- _DATASET EXCERPTS_:
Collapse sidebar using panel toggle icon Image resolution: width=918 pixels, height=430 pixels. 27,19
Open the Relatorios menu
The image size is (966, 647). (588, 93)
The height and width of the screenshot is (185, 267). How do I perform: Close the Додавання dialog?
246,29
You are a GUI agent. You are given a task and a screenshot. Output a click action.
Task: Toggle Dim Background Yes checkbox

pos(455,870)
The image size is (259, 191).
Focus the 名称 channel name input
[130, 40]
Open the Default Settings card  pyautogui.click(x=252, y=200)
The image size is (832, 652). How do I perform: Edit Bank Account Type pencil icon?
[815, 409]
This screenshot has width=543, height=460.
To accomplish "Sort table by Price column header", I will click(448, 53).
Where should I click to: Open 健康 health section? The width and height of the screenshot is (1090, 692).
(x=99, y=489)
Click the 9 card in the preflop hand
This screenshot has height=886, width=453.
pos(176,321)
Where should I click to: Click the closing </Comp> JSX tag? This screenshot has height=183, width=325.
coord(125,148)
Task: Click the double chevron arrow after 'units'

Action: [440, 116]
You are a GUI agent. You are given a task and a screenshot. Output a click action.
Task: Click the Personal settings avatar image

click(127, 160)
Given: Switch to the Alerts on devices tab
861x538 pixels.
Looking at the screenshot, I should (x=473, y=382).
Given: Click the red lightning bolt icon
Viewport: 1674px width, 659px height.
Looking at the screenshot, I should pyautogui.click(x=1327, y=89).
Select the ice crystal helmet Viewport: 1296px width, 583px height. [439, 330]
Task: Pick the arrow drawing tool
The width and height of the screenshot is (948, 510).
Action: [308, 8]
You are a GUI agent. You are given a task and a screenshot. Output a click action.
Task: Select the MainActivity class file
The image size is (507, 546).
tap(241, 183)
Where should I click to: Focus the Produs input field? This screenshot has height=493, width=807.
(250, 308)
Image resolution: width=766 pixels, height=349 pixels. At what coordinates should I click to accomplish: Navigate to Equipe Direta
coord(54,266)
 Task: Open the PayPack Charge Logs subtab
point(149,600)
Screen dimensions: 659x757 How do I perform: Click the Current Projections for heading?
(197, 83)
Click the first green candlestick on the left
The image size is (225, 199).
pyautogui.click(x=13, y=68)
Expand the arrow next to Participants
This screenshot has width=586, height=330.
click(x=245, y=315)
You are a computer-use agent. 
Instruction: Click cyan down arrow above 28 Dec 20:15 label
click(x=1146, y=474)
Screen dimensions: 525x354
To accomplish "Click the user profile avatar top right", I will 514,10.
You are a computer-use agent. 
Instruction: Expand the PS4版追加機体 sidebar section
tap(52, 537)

- _WRITTEN TASK_:
Quote all of the records above word for word, reproducing each line in its original order.

- _FINAL RESULT_:
Collapse sidebar using panel toggle icon Image resolution: width=918 pixels, height=430 pixels. 27,19
Open the Relatorios menu
The image size is (966, 647). (588, 93)
The height and width of the screenshot is (185, 267). How do I perform: Close the Додавання dialog?
246,29
You are a GUI agent. You are given a task and a screenshot. Output a click action.
Task: Toggle Dim Background Yes checkbox

pos(455,870)
The image size is (259, 191).
Focus the 名称 channel name input
[130, 40]
Open the Default Settings card  pyautogui.click(x=252, y=200)
The image size is (832, 652). How do I perform: Edit Bank Account Type pencil icon?
[815, 409]
This screenshot has width=543, height=460.
To accomplish "Sort table by Price column header", I will click(448, 53).
Where should I click to: Open 健康 health section? The width and height of the screenshot is (1090, 692).
(x=99, y=489)
Click the 9 card in the preflop hand
This screenshot has height=886, width=453.
pos(176,321)
Where should I click to: Click the closing </Comp> JSX tag? This screenshot has height=183, width=325.
coord(125,148)
Task: Click the double chevron arrow after 'units'

Action: [440, 116]
You are a GUI agent. You are given a task and a screenshot. Output a click action.
Task: Click the Personal settings avatar image

click(127, 160)
Given: Switch to the Alerts on devices tab
861x538 pixels.
Looking at the screenshot, I should (x=473, y=382).
Given: Click the red lightning bolt icon
Viewport: 1674px width, 659px height.
Looking at the screenshot, I should pyautogui.click(x=1327, y=89).
Select the ice crystal helmet Viewport: 1296px width, 583px height. [439, 330]
Task: Pick the arrow drawing tool
The width and height of the screenshot is (948, 510).
Action: [308, 8]
You are a GUI agent. You are given a task and a screenshot. Output a click action.
Task: Select the MainActivity class file
The image size is (507, 546).
tap(241, 183)
Where should I click to: Focus the Produs input field? This screenshot has height=493, width=807.
(250, 308)
Image resolution: width=766 pixels, height=349 pixels. At what coordinates should I click to accomplish: Navigate to Equipe Direta
coord(54,266)
 Task: Open the PayPack Charge Logs subtab
point(149,600)
Screen dimensions: 659x757 How do I perform: Click the Current Projections for heading?
(197, 83)
Click the first green candlestick on the left
The image size is (225, 199).
pyautogui.click(x=13, y=68)
Expand the arrow next to Participants
This screenshot has width=586, height=330.
click(x=245, y=315)
You are a computer-use agent. 
Instruction: Click cyan down arrow above 28 Dec 20:15 label
click(x=1146, y=474)
Screen dimensions: 525x354
To accomplish "Click the user profile avatar top right", I will 514,10.
You are a computer-use agent. 
Instruction: Expand the PS4版追加機体 sidebar section
tap(52, 537)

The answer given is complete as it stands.